With nothing to eat, the poor Sargeant was very hungry, and had lost focus of ever getting a better future, as he could not see even the beauty of the nature, when the white snow was flaking just on the brightly lit main street, where he lived. This clearly portrays that despite the struggle that the Black people made, as they did not get anything that made them live a life that lacked even the basic life necessities that every human being alive must possess, so as to live comfortably. The state of depression and desperation that Sargeant had, because he did not get food, depicts the impact of the Whites oppression on the Black people. Just like other black writers, Hughes uses a lot of emphasis on the fact that poverty marked the lives of the Black people, as he explains how hunger and tiredness sends Sargeant to sleep soundly without hearing anything that went on, thereafter, as that was the only way to comfort himself (Shuman 743).

The state of giving up and living a life of survival is another distinctive feature of the Black people’s lifestyle, as they were uncertain of a better future, unlike the White people, who lived in comfort at the expense of the Black people’s work. Hughes clearly gives a picture of how the Black people were living a life of survival, because the Whites continued to oppress them, while the last lacked the basic life necessities (Shuman 743). Hughes describes how Sargeant was living a survival life, as he lacked food and shelter; therefore, he lived an unbearable life full of misery, he could not find comfort. He had no certainty that he could get food or shelter, as he had to sleep in the cold street, and the dangerous snowflakes went down, making the place chilly.

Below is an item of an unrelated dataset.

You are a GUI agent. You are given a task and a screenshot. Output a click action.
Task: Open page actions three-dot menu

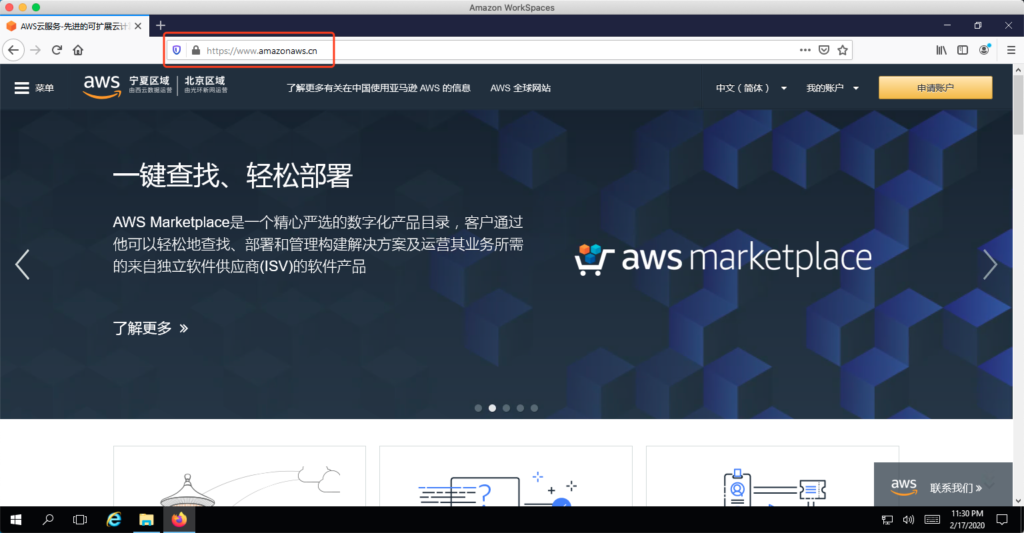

In addition, the fact that he had a deep sleep, because of hunger, tiredness, and cold shows that Sargeant, just like other Black people, was just surviving with no certain hope that life could change someday. Hughes describes how tired he was of surviving, and how he was fighting, as he hoped for a better life. Hughes also shows the psychological impact of violence; the Black people faced a life that was below that of human dignity, they were constantly tired, and, therefore, needed freedom to live a life that is equitable to that of the White people. This is clear through the actions of Sargeant towards the end of the poem; Hughes clearly gives a demonstration of the presence of the Black revolutionary; probably, this is because Sargeant was determined to forcefully gain access to the church, even though the reverend had denied him this access. As a result, Sargeant did not even become remorseful of his next step, because he was filled with anger and despair at the fact that even the church that preached against discrimination could subject the Black man to absolute rejection, even in the situation, when he needed help the most.

Hughes, therefore, provides a clear picture of how the life of survival and despair among the Black people had turned out to be that violent revolution by the Black people themselves, as they were tired of a life full of segregation and oppression. The White did not give a chance to the Black people to have their own life, they happily treated them as slaves that had no sense or feeling of being human beings.

Indeed, Hughes description of Sargeant’s lifestyle is set to explore the social and psychological effect of the White policies of racism and segregation that eventually led to oppression of the Black people in America (Wagner 242). All through the narration, Hughes focuses on the exploitation of the Blacks by the Whites, at the expense of the hard toil and oppression of the Black people through slavery and racial discrimination. This lifestyle subjected them to poverty; the author reflected their suffering and delayed dreams, like that of Sargeant. He interprets their thoughts; as they went through sorrowful moments in order to get chance to live a good life.

Just like other black writers, Hughes’s narration describes Sargeant as one of the thousand Black people, who are victims of survival. He clearly shows how the Whites did not give the Blacks a chance in their destitute lives to dream about the goodness that life can offer them. There is no doubt that the Blacks underwent a lot of suffering and humiliation during the depression era that still runs their history today.